Business Software Strategy - 3 Options
Nov 28, 2019
In choosing a software to support your business processes and requirements, you basically have the following options:
- An ERP solution (either implemented on your premise, or used as a service delivered from “the cloud”).
- Best of Breed - buying and implementing different solutions for different areas (departments) of your business (e.g. Human Resources, Manufacturing, Sales, Financials, …) and maintaining interfaces between them.
- Tailored Development Solutions - Software that is designed and developed for your specific needs (may also be to support only parts of your requirements and interface with other solutions from #1 or #2 above).
Each option has its advantages and disadvantages. In short:
- An ERP solution offers you a fully integrated solution, with no interfaces to maintain and technological updates as you upgrade to new versions. Also, you enjoy best-practices for most processes that are already implemented for you into the solution based on knowledge of many other businesses like yours.

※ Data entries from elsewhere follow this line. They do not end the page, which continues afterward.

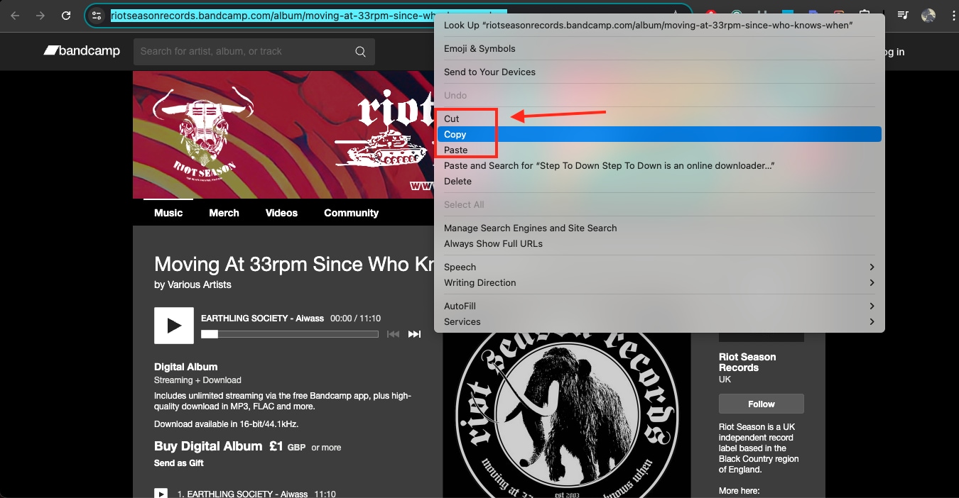This screenshot has height=498, width=959.
Task: Click the Riot Season Records logo artwork
Action: pos(566,411)
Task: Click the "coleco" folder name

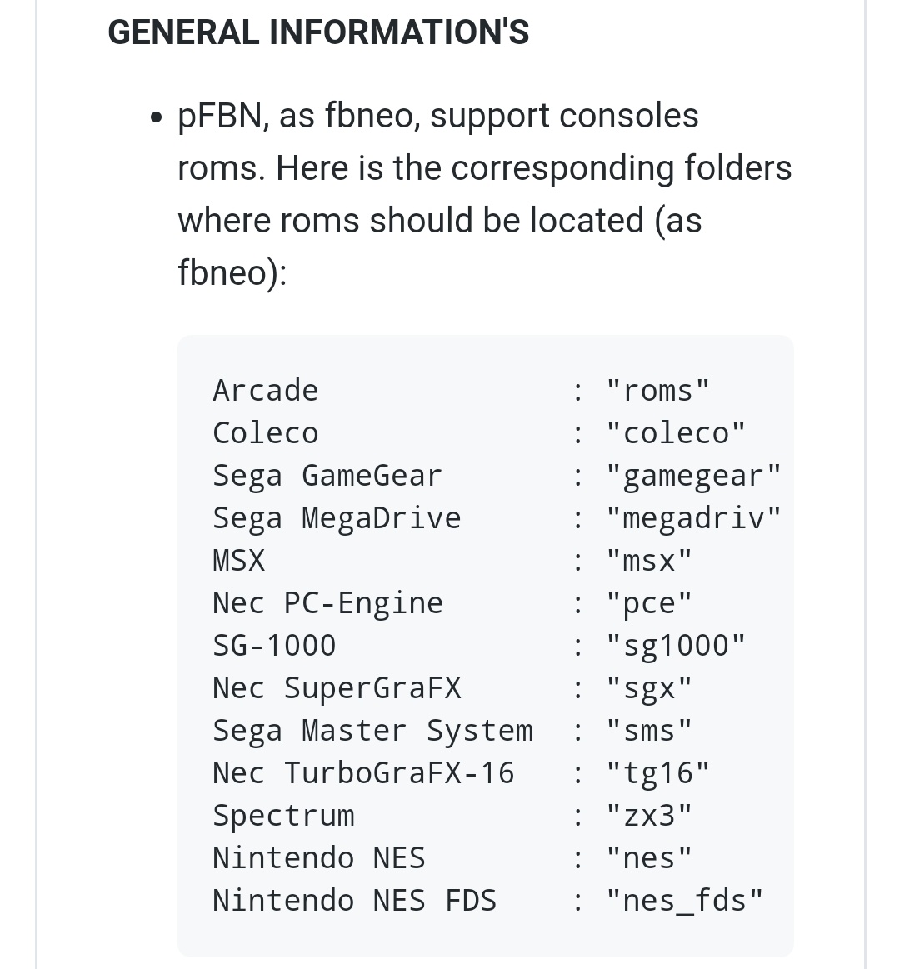Action: point(676,433)
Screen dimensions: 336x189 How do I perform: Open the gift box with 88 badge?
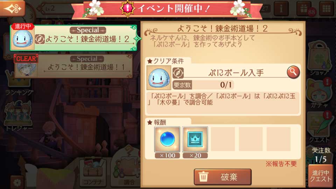point(304,9)
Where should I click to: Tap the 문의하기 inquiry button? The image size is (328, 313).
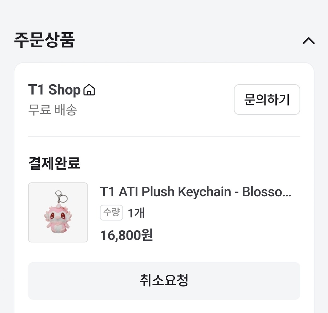click(267, 99)

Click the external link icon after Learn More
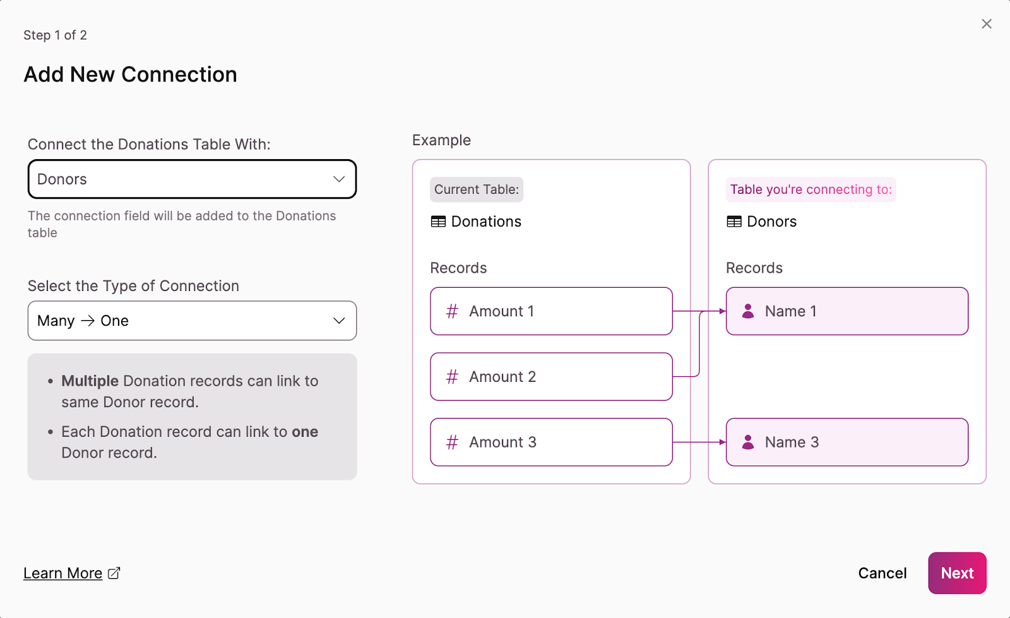coord(114,573)
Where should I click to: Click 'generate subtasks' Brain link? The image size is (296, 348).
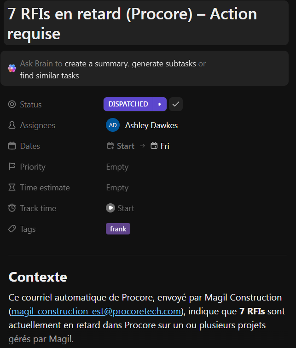164,64
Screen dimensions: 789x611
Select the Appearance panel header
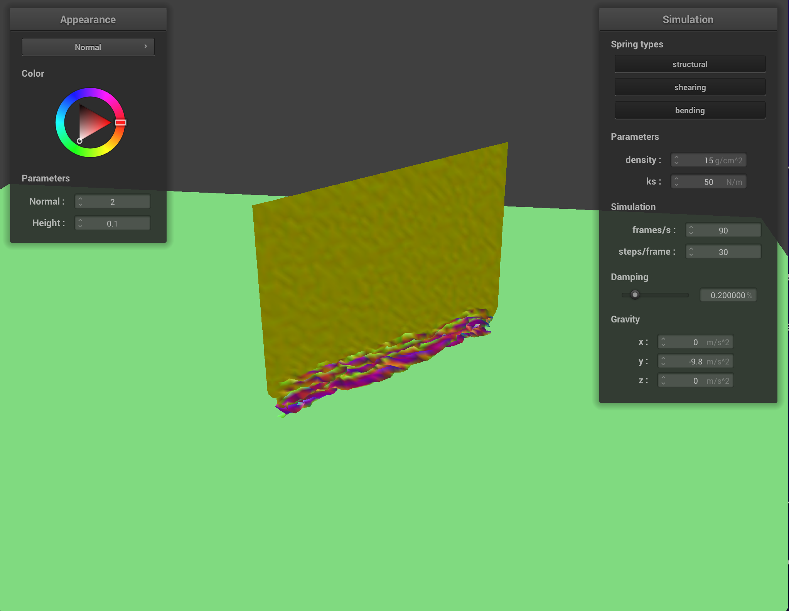point(88,19)
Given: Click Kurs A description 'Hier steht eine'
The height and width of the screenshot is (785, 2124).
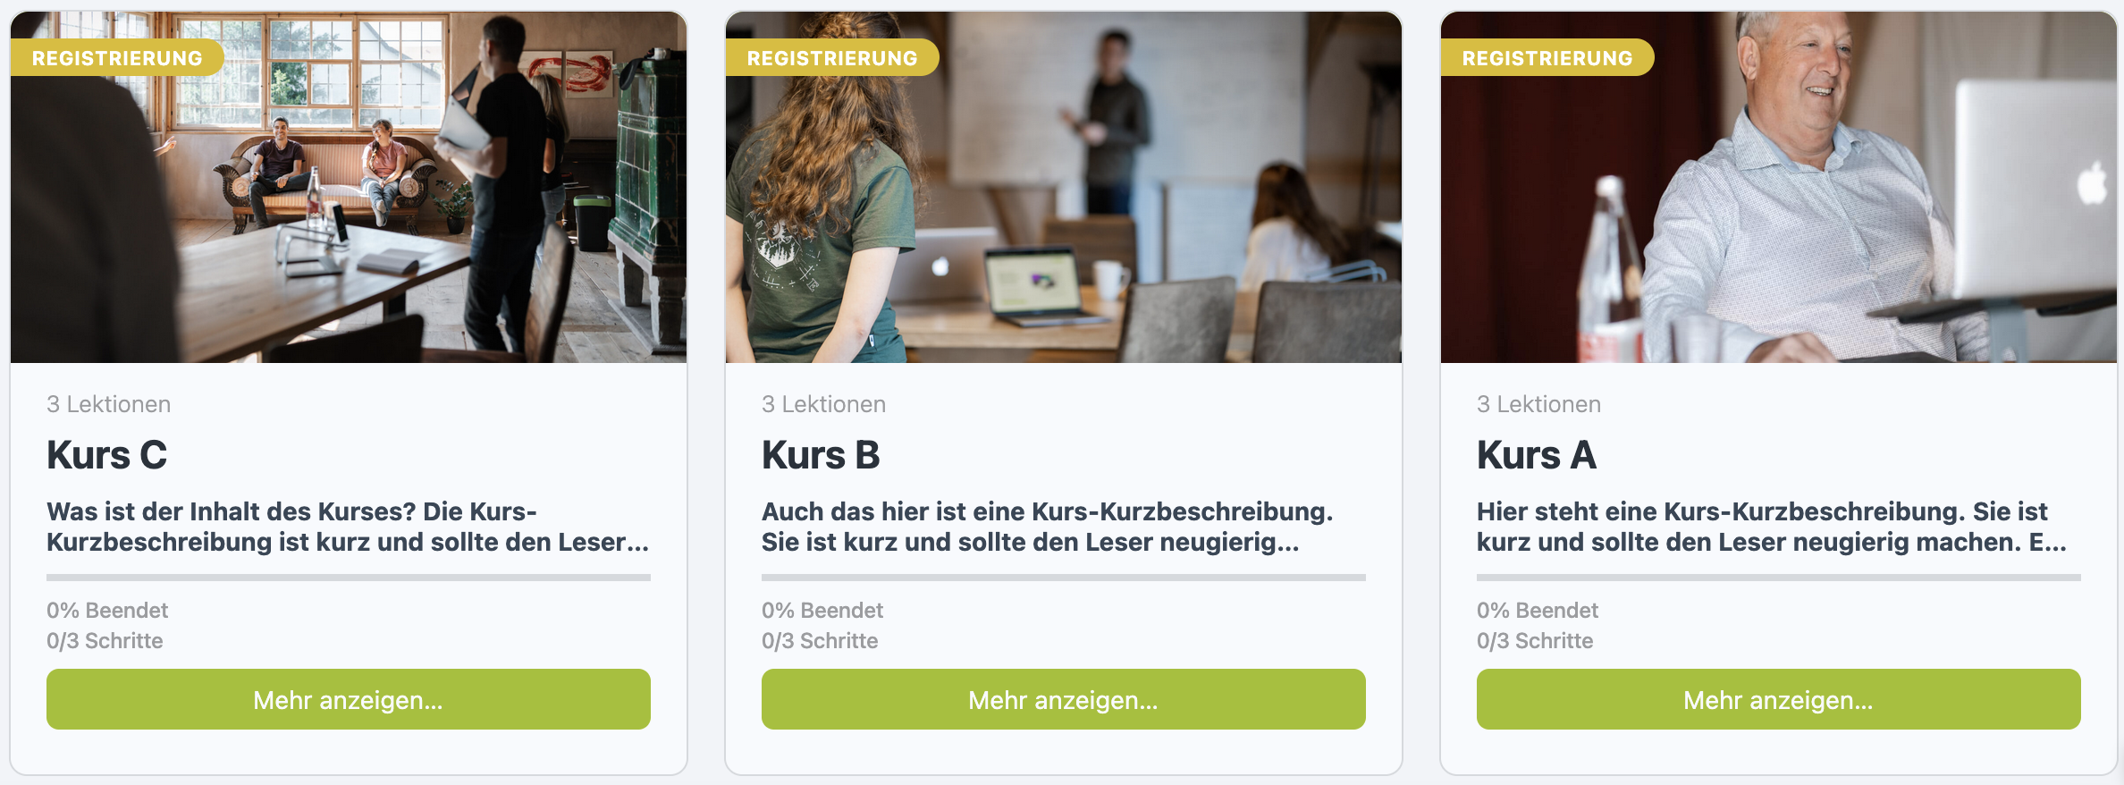Looking at the screenshot, I should tap(1772, 527).
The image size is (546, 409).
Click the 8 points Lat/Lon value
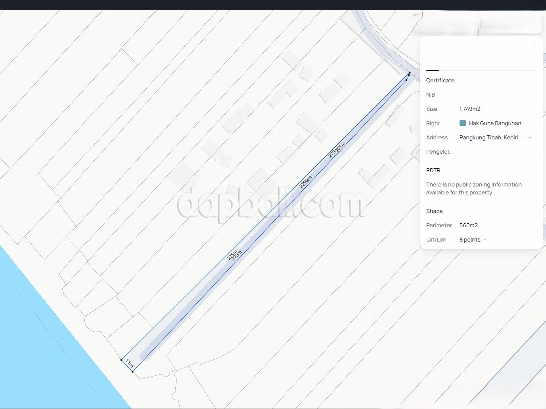pyautogui.click(x=470, y=240)
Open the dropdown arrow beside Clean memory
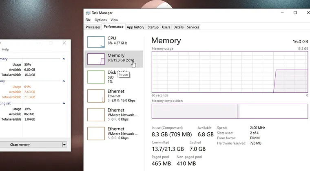Image resolution: width=310 pixels, height=171 pixels. 64,145
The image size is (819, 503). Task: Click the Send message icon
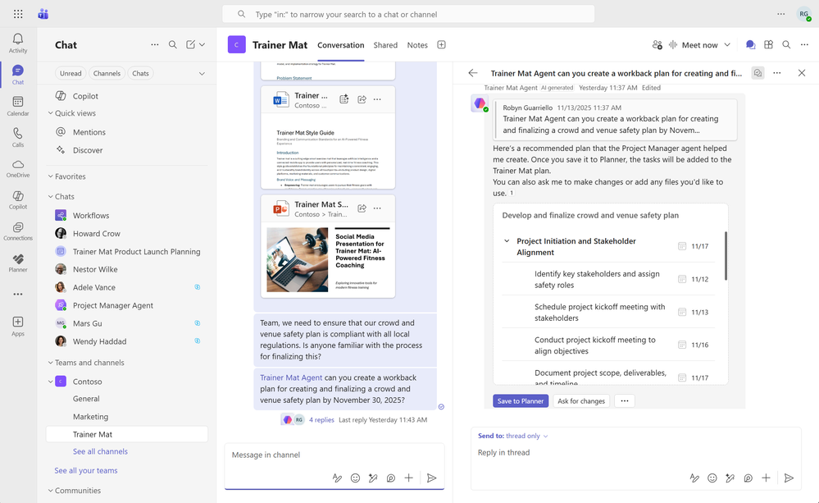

On the downside, you are usually locked with a single vendor for a long period of time, you may not receive 100% of your requirements in all areas and it may be a costly up-front investment for the on-premise implementation.
- Best of breed allows you to better fine-tune for every department both from a functionality perspective and price negotiation perspective. You may break your investments over time, as you gradually buy the different solutions.
On the downside, you build islands of data, a mix of technologies and skill-sets required, that have also a cultural impact and influence cooperation and spirit across your company teams. You typically start investing in interfaces between all disparate systems, a practice that locks you down on two measures: lack of flexibility to accommodate business changes and high costs to maintain those interfaces.
- Tailored solutions offer a 100% match to your current and anticipated needs and may seem to require a lower investment up-front. You have flexibility in selecting your partner (developer) and perhaps the technologies used.
On the downside, over time the solution does not keep up with technological advancements, business/regulatory changes, and require further investments in updating the software. You may also be locked with that developer partner (depends).
As this decision has significant implications on your business, up to being a show-stopper on one end, and a business growth engine on the other, I highly recommend to have an experienced, unbiased consultant helping you reach the best decision for you. Typically, an ERP is the way to go for most businesses today, if you find an ERP that meets 80% or more of your requirements from a credible vendor.